> _Task brief_
Reproduce the following material exactly, including every line.

> _Records for the task_
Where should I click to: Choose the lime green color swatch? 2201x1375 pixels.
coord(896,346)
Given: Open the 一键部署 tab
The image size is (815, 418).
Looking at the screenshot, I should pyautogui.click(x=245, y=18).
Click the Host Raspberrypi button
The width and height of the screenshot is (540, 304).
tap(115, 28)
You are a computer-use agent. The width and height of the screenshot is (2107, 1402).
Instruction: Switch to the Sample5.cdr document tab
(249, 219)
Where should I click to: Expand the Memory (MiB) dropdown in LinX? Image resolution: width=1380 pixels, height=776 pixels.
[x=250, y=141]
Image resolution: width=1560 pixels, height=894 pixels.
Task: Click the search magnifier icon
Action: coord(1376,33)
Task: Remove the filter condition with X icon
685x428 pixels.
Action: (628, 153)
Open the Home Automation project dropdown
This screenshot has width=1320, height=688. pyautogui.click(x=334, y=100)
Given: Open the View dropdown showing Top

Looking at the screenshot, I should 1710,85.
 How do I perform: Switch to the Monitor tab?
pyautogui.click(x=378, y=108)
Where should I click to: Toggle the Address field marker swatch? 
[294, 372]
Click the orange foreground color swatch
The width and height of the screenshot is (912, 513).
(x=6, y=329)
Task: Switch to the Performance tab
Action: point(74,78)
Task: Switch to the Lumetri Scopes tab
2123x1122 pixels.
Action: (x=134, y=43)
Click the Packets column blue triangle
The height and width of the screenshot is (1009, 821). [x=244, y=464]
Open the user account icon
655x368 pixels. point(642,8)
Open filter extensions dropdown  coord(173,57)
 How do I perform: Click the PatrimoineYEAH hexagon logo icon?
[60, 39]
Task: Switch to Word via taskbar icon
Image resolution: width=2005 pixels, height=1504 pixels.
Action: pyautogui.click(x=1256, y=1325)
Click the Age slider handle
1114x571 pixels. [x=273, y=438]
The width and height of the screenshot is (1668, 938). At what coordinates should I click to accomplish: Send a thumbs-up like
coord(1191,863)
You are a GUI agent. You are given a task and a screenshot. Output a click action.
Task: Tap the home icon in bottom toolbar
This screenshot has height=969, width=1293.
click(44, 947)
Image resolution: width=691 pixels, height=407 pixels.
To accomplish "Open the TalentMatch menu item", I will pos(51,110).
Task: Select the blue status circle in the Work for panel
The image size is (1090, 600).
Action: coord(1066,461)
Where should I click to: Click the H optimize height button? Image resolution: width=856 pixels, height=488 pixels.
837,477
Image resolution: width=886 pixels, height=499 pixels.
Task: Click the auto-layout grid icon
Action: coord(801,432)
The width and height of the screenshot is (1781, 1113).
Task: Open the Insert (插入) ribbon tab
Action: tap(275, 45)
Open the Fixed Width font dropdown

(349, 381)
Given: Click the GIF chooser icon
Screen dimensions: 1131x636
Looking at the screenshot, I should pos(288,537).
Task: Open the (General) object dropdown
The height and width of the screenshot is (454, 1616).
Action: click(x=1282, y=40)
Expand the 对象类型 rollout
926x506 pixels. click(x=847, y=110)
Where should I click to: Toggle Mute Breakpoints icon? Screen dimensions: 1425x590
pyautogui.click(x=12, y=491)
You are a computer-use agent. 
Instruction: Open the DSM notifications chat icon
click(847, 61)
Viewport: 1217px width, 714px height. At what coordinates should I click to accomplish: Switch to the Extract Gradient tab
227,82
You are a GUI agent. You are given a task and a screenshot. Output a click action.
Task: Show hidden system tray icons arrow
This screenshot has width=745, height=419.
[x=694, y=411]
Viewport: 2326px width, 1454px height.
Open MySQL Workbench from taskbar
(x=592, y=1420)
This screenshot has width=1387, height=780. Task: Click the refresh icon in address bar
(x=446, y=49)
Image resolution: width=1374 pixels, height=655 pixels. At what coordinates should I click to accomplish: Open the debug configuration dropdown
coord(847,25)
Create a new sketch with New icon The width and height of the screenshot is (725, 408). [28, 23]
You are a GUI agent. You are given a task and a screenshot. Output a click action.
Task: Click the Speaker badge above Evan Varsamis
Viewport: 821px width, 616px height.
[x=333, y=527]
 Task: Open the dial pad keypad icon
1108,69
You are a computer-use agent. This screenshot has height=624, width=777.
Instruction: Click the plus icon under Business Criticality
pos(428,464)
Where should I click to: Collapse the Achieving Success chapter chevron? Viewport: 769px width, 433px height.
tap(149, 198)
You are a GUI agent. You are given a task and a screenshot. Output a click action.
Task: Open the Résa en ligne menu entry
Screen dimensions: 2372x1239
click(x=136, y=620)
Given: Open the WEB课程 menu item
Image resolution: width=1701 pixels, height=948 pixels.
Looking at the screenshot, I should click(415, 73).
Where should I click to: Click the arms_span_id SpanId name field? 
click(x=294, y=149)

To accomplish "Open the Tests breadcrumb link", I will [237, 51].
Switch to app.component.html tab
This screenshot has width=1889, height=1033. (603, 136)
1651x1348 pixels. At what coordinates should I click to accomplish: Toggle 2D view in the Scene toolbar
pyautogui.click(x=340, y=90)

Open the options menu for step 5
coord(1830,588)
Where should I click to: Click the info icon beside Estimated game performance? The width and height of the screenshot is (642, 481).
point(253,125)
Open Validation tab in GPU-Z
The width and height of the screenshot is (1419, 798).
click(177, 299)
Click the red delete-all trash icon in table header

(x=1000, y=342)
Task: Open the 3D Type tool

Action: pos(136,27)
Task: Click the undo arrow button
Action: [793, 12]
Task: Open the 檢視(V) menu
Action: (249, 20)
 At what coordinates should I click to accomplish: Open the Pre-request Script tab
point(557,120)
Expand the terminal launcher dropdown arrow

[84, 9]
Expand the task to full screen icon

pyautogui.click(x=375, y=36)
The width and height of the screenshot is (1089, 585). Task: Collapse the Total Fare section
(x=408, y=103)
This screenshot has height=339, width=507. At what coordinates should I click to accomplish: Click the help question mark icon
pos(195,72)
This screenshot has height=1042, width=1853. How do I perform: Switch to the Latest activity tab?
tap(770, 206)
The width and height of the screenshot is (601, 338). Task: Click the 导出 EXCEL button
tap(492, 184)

> _Task response_
Where should I click to: Choose the lime green color swatch? 2201x1375 pixels.
coord(896,346)
Given: Open the 一键部署 tab
The image size is (815, 418).
Looking at the screenshot, I should pyautogui.click(x=245, y=18).
Click the Host Raspberrypi button
The width and height of the screenshot is (540, 304).
tap(115, 28)
You are a computer-use agent. The width and height of the screenshot is (2107, 1402).
Instruction: Switch to the Sample5.cdr document tab
(249, 219)
Where should I click to: Expand the Memory (MiB) dropdown in LinX? Image resolution: width=1380 pixels, height=776 pixels.
[x=250, y=141]
Image resolution: width=1560 pixels, height=894 pixels.
Task: Click the search magnifier icon
Action: coord(1376,33)
Task: Remove the filter condition with X icon
685x428 pixels.
Action: (628, 153)
Open the Home Automation project dropdown
This screenshot has width=1320, height=688. pyautogui.click(x=334, y=100)
Given: Open the View dropdown showing Top

Looking at the screenshot, I should 1710,85.
 How do I perform: Switch to the Monitor tab?
pyautogui.click(x=378, y=108)
Where should I click to: Toggle the Address field marker swatch? 
[294, 372]
Click the orange foreground color swatch
The width and height of the screenshot is (912, 513).
(x=6, y=329)
Task: Switch to the Performance tab
Action: point(74,78)
Task: Switch to the Lumetri Scopes tab
2123x1122 pixels.
Action: (x=134, y=43)
Click the Packets column blue triangle
The height and width of the screenshot is (1009, 821). [x=244, y=464]
Open the user account icon
655x368 pixels. point(642,8)
Open filter extensions dropdown  coord(173,57)
 How do I perform: Click the PatrimoineYEAH hexagon logo icon?
[60, 39]
Task: Switch to Word via taskbar icon
Image resolution: width=2005 pixels, height=1504 pixels.
Action: pyautogui.click(x=1256, y=1325)
Click the Age slider handle
1114x571 pixels. [x=273, y=438]
The width and height of the screenshot is (1668, 938). At what coordinates should I click to accomplish: Send a thumbs-up like
coord(1191,863)
You are a GUI agent. You are given a task and a screenshot. Output a click action.
Task: Tap the home icon in bottom toolbar
This screenshot has height=969, width=1293.
click(44, 947)
Image resolution: width=691 pixels, height=407 pixels.
To accomplish "Open the TalentMatch menu item", I will pos(51,110).
Task: Select the blue status circle in the Work for panel
The image size is (1090, 600).
Action: coord(1066,461)
Where should I click to: Click the H optimize height button? Image resolution: width=856 pixels, height=488 pixels.
837,477
Image resolution: width=886 pixels, height=499 pixels.
Task: Click the auto-layout grid icon
Action: coord(801,432)
The width and height of the screenshot is (1781, 1113).
Task: Open the Insert (插入) ribbon tab
Action: tap(275, 45)
Open the Fixed Width font dropdown

(349, 381)
Given: Click the GIF chooser icon
Screen dimensions: 1131x636
Looking at the screenshot, I should pos(288,537).
Task: Open the (General) object dropdown
The height and width of the screenshot is (454, 1616).
Action: click(x=1282, y=40)
Expand the 对象类型 rollout
926x506 pixels. click(x=847, y=110)
Where should I click to: Toggle Mute Breakpoints icon? Screen dimensions: 1425x590
pyautogui.click(x=12, y=491)
You are a computer-use agent. 
Instruction: Open the DSM notifications chat icon
click(847, 61)
Viewport: 1217px width, 714px height. At what coordinates should I click to accomplish: Switch to the Extract Gradient tab
227,82
You are a GUI agent. You are given a task and a screenshot. Output a click action.
Task: Show hidden system tray icons arrow
This screenshot has width=745, height=419.
[x=694, y=411]
Viewport: 2326px width, 1454px height.
Open MySQL Workbench from taskbar
(x=592, y=1420)
This screenshot has width=1387, height=780. Task: Click the refresh icon in address bar
(x=446, y=49)
Image resolution: width=1374 pixels, height=655 pixels. At what coordinates should I click to accomplish: Open the debug configuration dropdown
coord(847,25)
Create a new sketch with New icon The width and height of the screenshot is (725, 408). [28, 23]
You are a GUI agent. You are given a task and a screenshot. Output a click action.
Task: Click the Speaker badge above Evan Varsamis
Viewport: 821px width, 616px height.
[x=333, y=527]
 Task: Open the dial pad keypad icon
1108,69
You are a computer-use agent. This screenshot has height=624, width=777.
Instruction: Click the plus icon under Business Criticality
pos(428,464)
Where should I click to: Collapse the Achieving Success chapter chevron? Viewport: 769px width, 433px height.
tap(149, 198)
You are a GUI agent. You are given a task and a screenshot. Output a click action.
Task: Open the Résa en ligne menu entry
Screen dimensions: 2372x1239
click(x=136, y=620)
Given: Open the WEB课程 menu item
Image resolution: width=1701 pixels, height=948 pixels.
Looking at the screenshot, I should click(415, 73).
Where should I click to: Click the arms_span_id SpanId name field? 
click(x=294, y=149)

To accomplish "Open the Tests breadcrumb link", I will [237, 51].
Switch to app.component.html tab
This screenshot has width=1889, height=1033. (603, 136)
1651x1348 pixels. At what coordinates should I click to accomplish: Toggle 2D view in the Scene toolbar
pyautogui.click(x=340, y=90)

Open the options menu for step 5
coord(1830,588)
Where should I click to: Click the info icon beside Estimated game performance? The width and height of the screenshot is (642, 481).
point(253,125)
Open Validation tab in GPU-Z
The width and height of the screenshot is (1419, 798).
click(177, 299)
Click the red delete-all trash icon in table header

(x=1000, y=342)
Task: Open the 3D Type tool

Action: pos(136,27)
Task: Click the undo arrow button
Action: [793, 12]
Task: Open the 檢視(V) menu
Action: (249, 20)
 At what coordinates should I click to accomplish: Open the Pre-request Script tab
point(557,120)
Expand the terminal launcher dropdown arrow

[84, 9]
Expand the task to full screen icon

pyautogui.click(x=375, y=36)
The width and height of the screenshot is (1089, 585). Task: Collapse the Total Fare section
(x=408, y=103)
This screenshot has height=339, width=507. At what coordinates should I click to accomplish: Click the help question mark icon
pos(195,72)
This screenshot has height=1042, width=1853. How do I perform: Switch to the Latest activity tab?
tap(770, 206)
The width and height of the screenshot is (601, 338). Task: Click the 导出 EXCEL button
tap(492, 184)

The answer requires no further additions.